The Sioux (Quartzite of inferred Early Proterozoic age (1,760−1,630 m.y.) occurs in southwestern Minnesota, eastern South Dakota, and adjoining parts of Iowa and Nebraska where it overlies a regolith developed on an older Precambrian crystalline basement. The rocks constitute a red-bed sequence that was deposited by braided streams flowing over a deeply weathered land surface of moderate relief. Deposition was confined largely to fault-bounded basins in a cratonic setting; the basins subsided slowly and were rarely, if ever, areas of steep relief. The Sioux Quartzite is a texturally and mineralogically mature quartz arenite. Sand grains are mainly monocrystalline quartz with rare grains of chert, granular iron-formation, and quartzite. Scattered conglomeratic layers contain lithic clasts that include red quartzite, chert, iron-formation, vein quartz, and rhyolite, together with rare welded rhyolite tuff and granitoid gneiss. Stratigraphic intervals of conglomeratic orthoquartzite are interspersed throughout the basal two-thirds of the formation, whereas thin units of sericitic mudstone are most abundant in the upper third. Overall, the upward fining of size grades in the Sioux may indicate diminishing stream gradients and reduction of relief in source areas during deposition.

The diagenetic minerals diaspore, kaolinite, and quartz cement indicate an environment of intense leaching, probably under warm, humid climatic conditions, during or closely following deposition. Detrital feldspar, present in trace amounts in deeper parts of the stratigraphic section, may have been more abundant originally but was destroyed by intrastratal reactions. The sub-Sioux regolith is characterized by (1) fine-grained kaolinite and sericite formed from intensively altered coarse-grained metamorphic feldspar and (2) the presence of abundant secondary hematite and silica.

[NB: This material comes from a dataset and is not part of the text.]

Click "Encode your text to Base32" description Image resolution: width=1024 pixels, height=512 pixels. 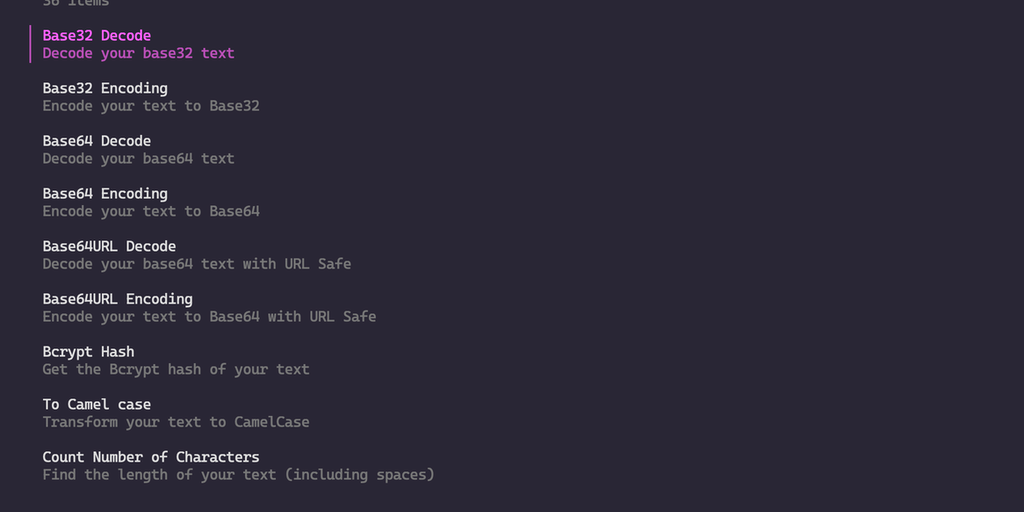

By virtue of its Early Proterozoic age, its alluvial origin, and its unconformable position above older Proterozoic and Archean rocks, the Sioux is inferred to have some potential for unconformity-related, Athabasca-type uranium deposits. Its provenance, which includes older Proterozoic iron-formation and volcanic rocks (greenstone), enhances its potential for paleoplacer gold deposits.